Whether coercive or not, federal influence in curriculum can also be a force in the education publishing market, according to Michael Kirst, a professor of education at Stanford University. For example, critics of the voluntary national history standards, which were underwritten by federal grants, claim the new generation of social studies textbooks are heavily colored by the guidelines.

“We don’t have a government ministry that publishes official curriculum and controls it like the French do,” Mr. Kirst said. But as the federal government tries to increase its influence, groups that oppose the government-backed materials often respond by designing education products of their own, he said.

Many former government leaders stress, however, that federal aid in promoting curricula can be extremely beneficial.

“Put aside the issue of whether that is entirely wise; it’s a good way to go,” said Jack Watson, a former chief of staff under President Jimmy Carter. Mr. Watson said that although it’s important to be careful about infringing on local control, such financial incentives often help eliminate the regional disparities that districts face when implementing education reforms.

But Carl Kaestle, a professor of education at the University of Chicago, argues that Washington’s financial inducements, however worthy, often have a dubious effect. Legislation advanced in 1975 by President Gerald R. Ford that provided districts with money to teach metric conversion hasn’t changed the nation’s standard of measurement, for example, Mr. Kaestle said.

“We need to attend to the central role of schools and not keep throwing money around for a smorgasbord of curriculum,” he said.

But education observers say that federal involvement in school curriculum pales in comparison with the state role in shaping what students learn. While states have long had the legal authority to dictate subject matter, the practice has intensified in recent years, largely as a result of their attempt to raise academic standards, they say.
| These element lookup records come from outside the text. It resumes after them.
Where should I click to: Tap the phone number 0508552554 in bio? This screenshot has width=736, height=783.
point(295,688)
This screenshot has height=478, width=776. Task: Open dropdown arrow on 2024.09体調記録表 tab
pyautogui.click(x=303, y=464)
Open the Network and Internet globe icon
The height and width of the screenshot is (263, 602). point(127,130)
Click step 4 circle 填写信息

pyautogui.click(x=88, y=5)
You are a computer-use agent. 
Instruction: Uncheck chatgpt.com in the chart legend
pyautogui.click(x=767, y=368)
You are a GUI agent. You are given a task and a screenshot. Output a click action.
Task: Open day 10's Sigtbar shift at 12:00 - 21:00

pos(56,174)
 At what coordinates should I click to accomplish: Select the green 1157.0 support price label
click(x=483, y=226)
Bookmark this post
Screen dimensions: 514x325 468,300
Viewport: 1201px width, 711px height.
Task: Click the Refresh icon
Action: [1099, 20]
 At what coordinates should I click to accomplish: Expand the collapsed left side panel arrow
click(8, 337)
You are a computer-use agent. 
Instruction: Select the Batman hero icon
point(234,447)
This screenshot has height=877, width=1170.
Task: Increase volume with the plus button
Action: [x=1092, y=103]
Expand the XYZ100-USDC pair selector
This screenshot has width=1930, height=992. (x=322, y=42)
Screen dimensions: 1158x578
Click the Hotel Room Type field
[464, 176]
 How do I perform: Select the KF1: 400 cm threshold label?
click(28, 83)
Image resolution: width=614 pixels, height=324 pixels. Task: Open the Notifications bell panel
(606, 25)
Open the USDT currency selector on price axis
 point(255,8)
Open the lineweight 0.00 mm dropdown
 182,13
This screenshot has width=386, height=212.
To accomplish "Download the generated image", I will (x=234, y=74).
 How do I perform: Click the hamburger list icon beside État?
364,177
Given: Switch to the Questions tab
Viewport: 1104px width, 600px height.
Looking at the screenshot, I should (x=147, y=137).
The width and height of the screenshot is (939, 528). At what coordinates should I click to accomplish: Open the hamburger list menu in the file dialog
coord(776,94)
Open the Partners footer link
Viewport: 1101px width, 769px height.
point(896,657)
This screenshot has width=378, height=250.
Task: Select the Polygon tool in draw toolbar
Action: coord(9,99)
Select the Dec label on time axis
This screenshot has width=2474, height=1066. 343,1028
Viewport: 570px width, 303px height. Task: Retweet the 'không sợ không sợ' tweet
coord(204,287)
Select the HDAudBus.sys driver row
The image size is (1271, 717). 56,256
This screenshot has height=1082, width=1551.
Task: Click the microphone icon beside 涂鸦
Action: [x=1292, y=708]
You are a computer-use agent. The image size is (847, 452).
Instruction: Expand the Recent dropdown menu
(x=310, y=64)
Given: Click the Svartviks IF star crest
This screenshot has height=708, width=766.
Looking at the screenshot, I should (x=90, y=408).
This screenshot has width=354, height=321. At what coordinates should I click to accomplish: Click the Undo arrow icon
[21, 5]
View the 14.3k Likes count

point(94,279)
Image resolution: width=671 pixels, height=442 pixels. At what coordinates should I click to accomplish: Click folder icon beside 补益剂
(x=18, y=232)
“All this federal stuff is phony baloney. The real shift is at the state level,” said John F. Jennings, a former general counsel to the House Education and Labor Committee when it was under the Democrats’ control.

States are often resistant to federal intervention because they want to be free to tinker with the classroom lessons themselves, Mr. Jennings asserted.

Last year, Gov. George E. Pataki of New York ordered public schools to teach students that the Irish potato famine of 1845-50 was a historical abuse of human rights that should be taught alongside lessons on the Holocaust and slavery. (“State Journal,” Oct. 23, 1996.)

States often dream up courses that have a regional flavor as well. In Wisconsin, Mr. Kaestle said, there’s a law that says children must be educated about the virtues of dairy products.

But the debates between educators and politicians at the state level are relatively subdued compared with the worry that federal involvement in curriculum evokes.

Earlier this month, several states--usually eager to snap up federal funds--balked at a provision in the new federal welfare law that earmarks $250 million over five years for states to teach students to abstain from sex until marriage. (“Funding To Urge Sexual Abstinence Ignites Debate,” June 11, 1997.)

Under the guidelines, states that accept these grants are prohibited from teaching about contraceptive use, which contradicts many states’ existing sex education policies. As a result, several states plan to use the money for after-school activities instead. Wyoming plans to reject the money altogether, though, telling the government, in effect, don’t fence us in.